How the gene that has been pegged as a major risk factor for schizophrenia and other mood disorders that affect millions of Americans contributes to these diseases remains unclear. However, the results of a new study by Hopkins researchers and their colleagues, appearing in Cell this week, provide a big clue by showing what this gene does in normal adult brains.
It turns out that this gene, called disc1, makes a protein that serves as a sort of musical conductor for newly made nerve cells in the adult brain, guiding them to their proper locations at the appropriate tempo so they can seamlessly integrate into our complex and intertwined nervous system. If the DISC1 protein doesnt operate properly, the new nerves go hyper.
DISC1 plays a broader role in the development of adult nerves than we anticipated, says Hongjun Song, Ph.D., an associate professor at Hopkins Institute for Cell Engineering.
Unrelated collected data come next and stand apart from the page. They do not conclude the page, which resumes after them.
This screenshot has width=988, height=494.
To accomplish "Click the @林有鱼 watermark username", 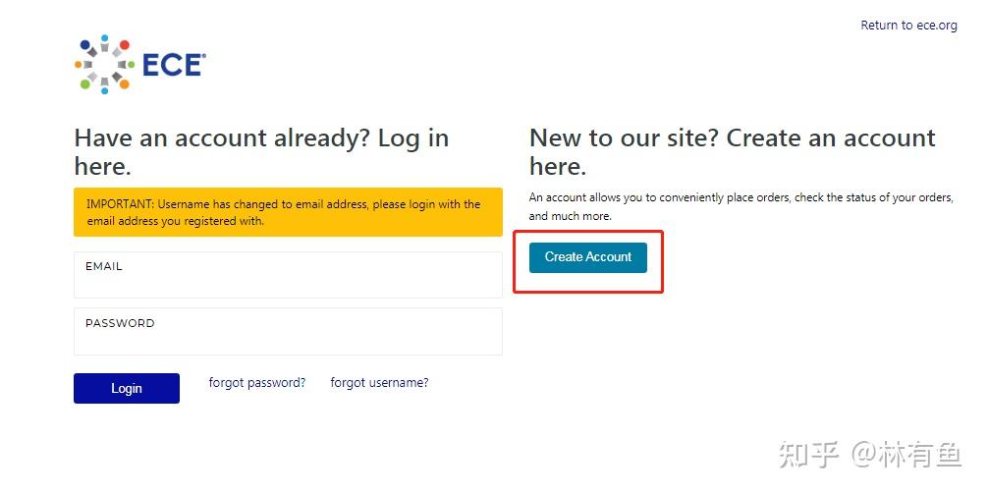I will tap(906, 455).
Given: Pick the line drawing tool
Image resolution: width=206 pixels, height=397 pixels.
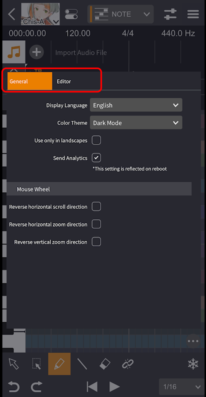Looking at the screenshot, I should pos(82,364).
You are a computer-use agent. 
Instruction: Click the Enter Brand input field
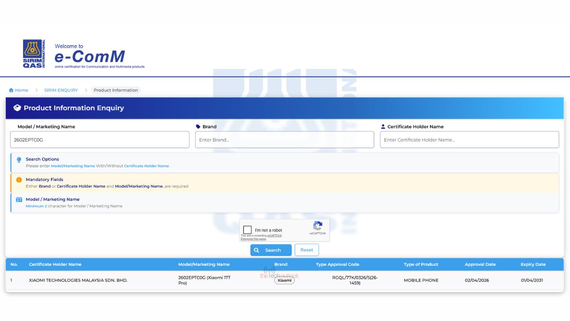pos(285,140)
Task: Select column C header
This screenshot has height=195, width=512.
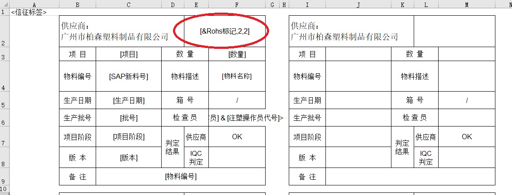Action: click(x=128, y=4)
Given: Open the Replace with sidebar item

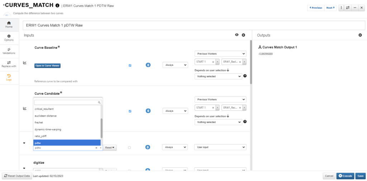Looking at the screenshot, I should [9, 64].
Some previous studies hinted that DISC1 is important for nerve migration and extension, but our study in mice suggests it is critical for more than that and may highlight why DISC1 is associated with multiple psychiatric disorders.
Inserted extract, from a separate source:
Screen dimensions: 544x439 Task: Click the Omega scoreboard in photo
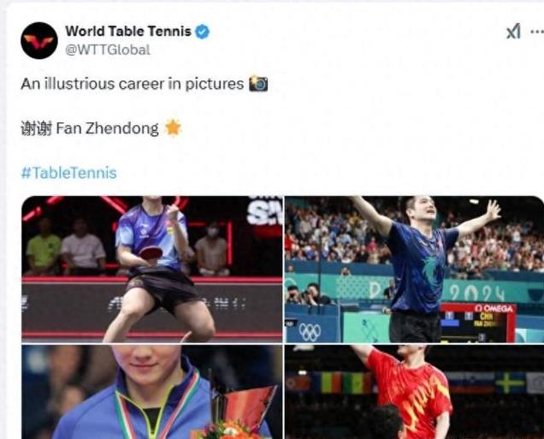477,322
Almost every part of the nerve integration process speeds up, adds fellow author Guo-li Ming, M.D., Ph.D., also an associate professor at ICE. The new nerves migrate and branch out faster than normal, form connections with neighbors more rapidly, and are even more sensitive to electrical stimulation.
While it may not be obvious why high-speed integration would be detrimental, Song notes that because of the complexity of the brain, timing is critical to ensure that new nerves are prepared to plug into the neural network.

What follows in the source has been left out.